Most of defendant's ineffective assistance of counsel claims are unreviewable on direct appeal because they involve matters not reflected in, or fully explained by, the record (see People v. Rivera, 71 N.Y.2d 705, 709, 530 N.Y.S.2d 52, 525 N.E.2d 698 [1988] ; People v. Love, 57 N.Y.2d 998, 457 N.Y.S.2d 238, 443 N.E.2d 486 [1982] ). Accordingly, since defendant has not made a CPL 440.10 motion, the merits of the ineffectiveness claims, except the claim that defense counsel deferred to defendant whether to seek a jury charge on a lesser included offense, may not be addressed on appeal.
Defendant received ineffective assistance of counsel when defense counsel deferred to defendant whether to seek a jury charge on a lesser included offense (see People v. Colville, 20 N.Y.3d 20, 23, 955 N.Y.S.2d 799, 979 N.E.2d 1125 [2012] [Defendant denied his right to counsel when court permitted him, rather than defense counsel, to decide whether to request a jury charge on a lesser included offense]). However, the error was harmless beyond a reasonable doubt (see People v. Crimmins, 36 N.Y.2d 230, 238, 367 N.Y.S.2d 213, 326 N.E.2d 787 [1975] ; cf. People v. Martin, 59 N.Y.2d 704, 705, 463 N.Y.S.2d 419, 450 N.E.2d 225 [1983] ). Viewing the evidence in the light most favorable to defendant, there was no reasonable view of the evidence that defendant committed third-degree, but not second-degree, robbery, i.e., that he committed the robbery without the involvement of a second robber or did not cause the victim physical injury (see People v. Camara, 44 A.D.3d 492, 492, 843 N.Y.S.2d 314 [1st Dept. 2007], lv denied 9 N.Y.3d 1031, 852 N.Y.S.2d 17, 881 N.E.2d 1204 [2008] ).

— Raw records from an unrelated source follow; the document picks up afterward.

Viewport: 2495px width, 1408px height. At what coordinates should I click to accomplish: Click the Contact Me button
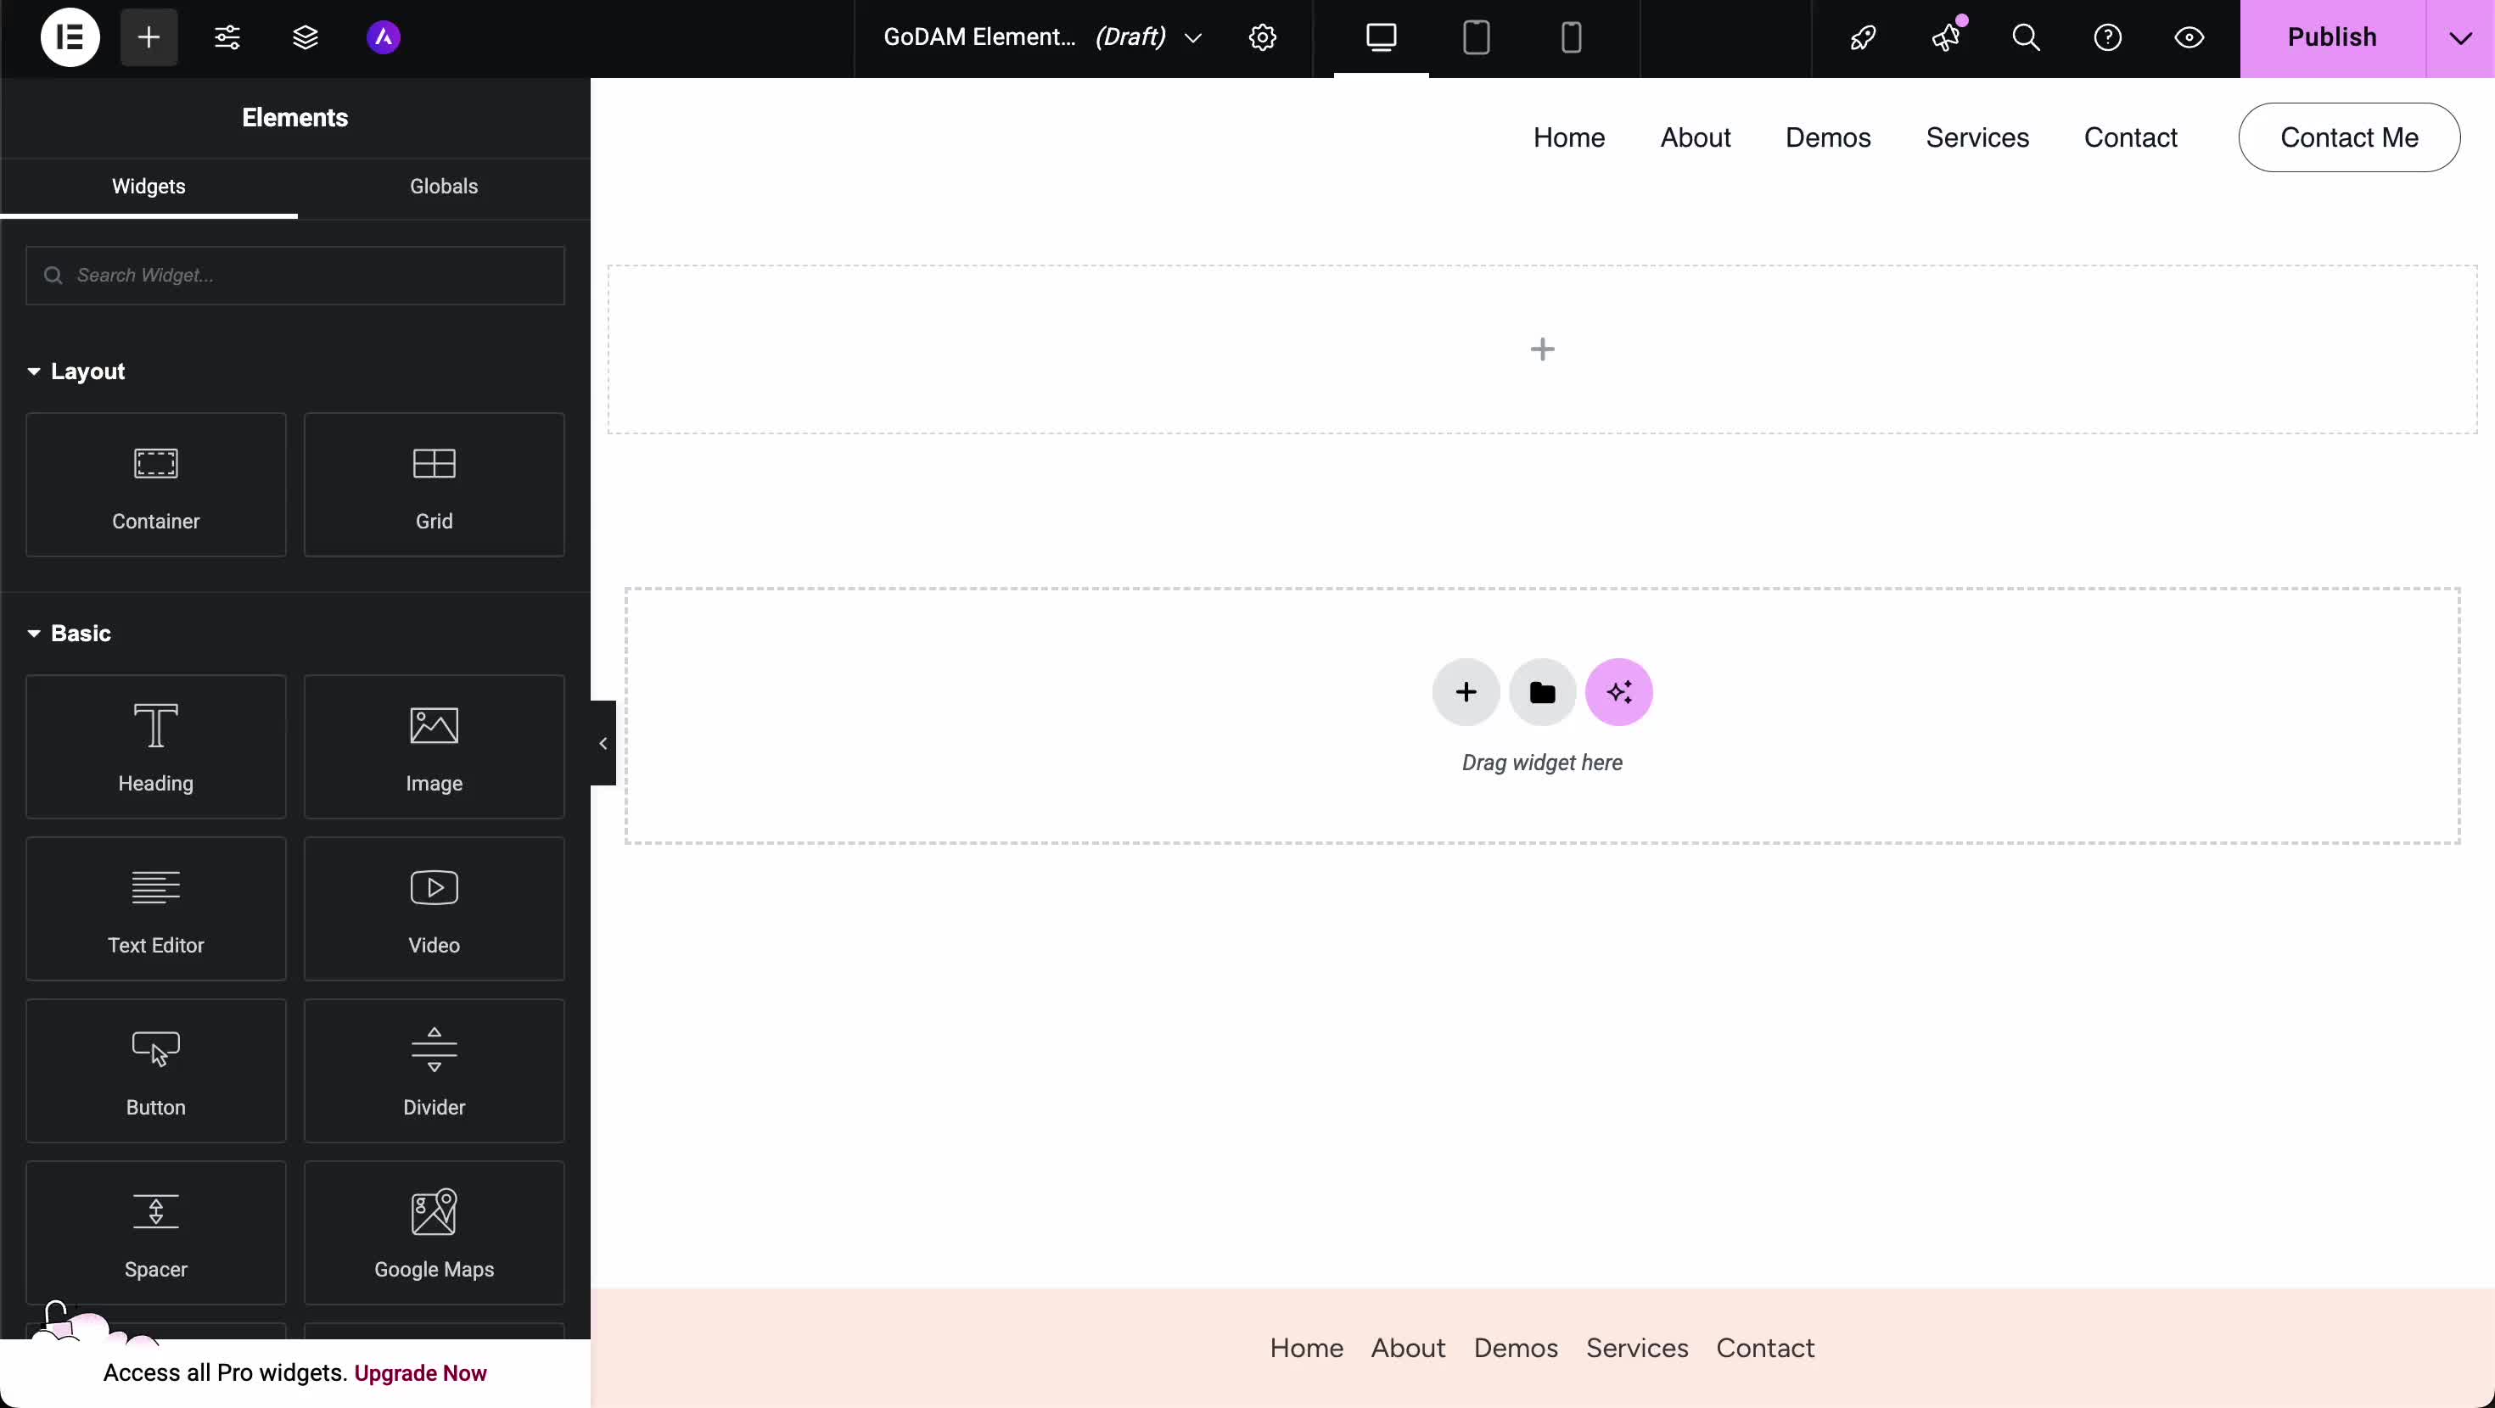(2351, 137)
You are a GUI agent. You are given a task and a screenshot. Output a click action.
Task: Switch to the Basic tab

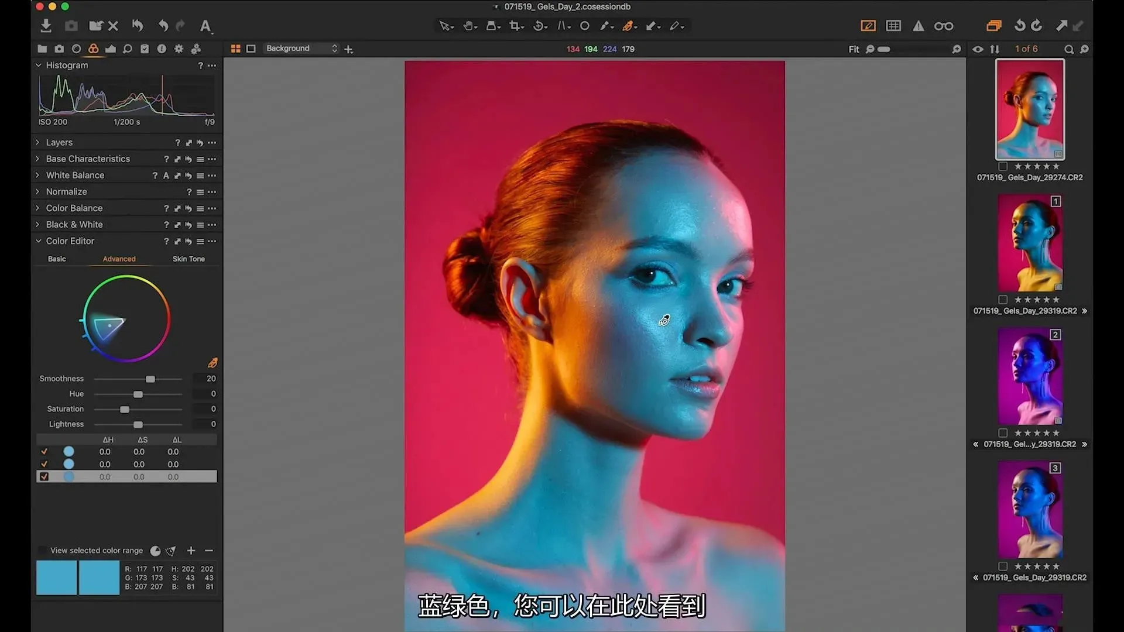57,259
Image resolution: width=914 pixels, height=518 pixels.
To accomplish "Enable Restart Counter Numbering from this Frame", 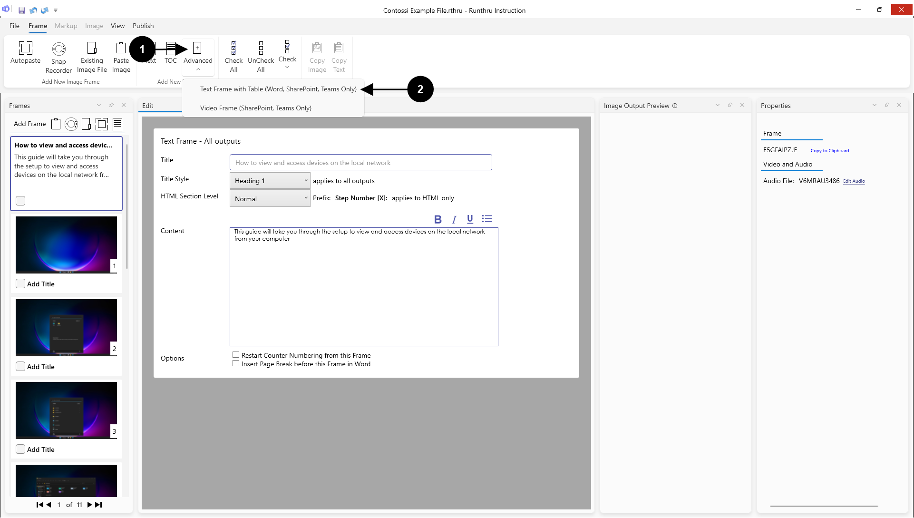I will pos(236,355).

Defendant did not preserve his argument that the court improperly interfered with the trial, and displayed hostility toward him and his counsel. As an alternative holding, we find that nothing in the court's conduct was so egregious as to deprive defendant of a fair trial (see generally People v. Moulton, 43 N.Y.2d 944, 945, 403 N.Y.S.2d 892, 374 N.E.2d 1243 [1978] ; People v. Melendez, 31 A.D.3d 186, 196, 815 N.Y.S.2d 551 [1st Dept. 2006], lv denied 7 N.Y.3d 927, 827 N.Y.S.2d 696, 860 N.E.2d 998 [2006] ).
Defendant's challenges to the receipt in evidence of the victim's 911 call, and to the court's response to a jury note requesting definitions of the crimes charged, are generally similar to arguments this Court rejected on the codefendant's appeal in our respective alternative holdings on these issues ( Bryant, 180 A.D.3d at 442, 115 N.Y.S.3d 661 ). We find no reason to reach a different result here.
The court presiding at the resettlement hearing providently exercised its discretion in determining that testimony from the trial Justice (who had retired while the resettlement issue was pending) concerning her recollection of a disputed portion of the trial transcript was unnecessary (see generally People v. Bethune, 29 N.Y.3d 539, 541, 59 N.Y.S.3d 301, 81 N.E.3d 835 [2017] ; People v. Alomar, 93 N.Y.2d 239, 247, 689 N.Y.S.2d 680, 711 N.E.2d 958 [1999] ). The trial Justice's recollection of the disputed colloquy was already in the record. In any event, even if the actual record is as defendant claims, rather than as the resettlement court found, there would be no basis for reversal.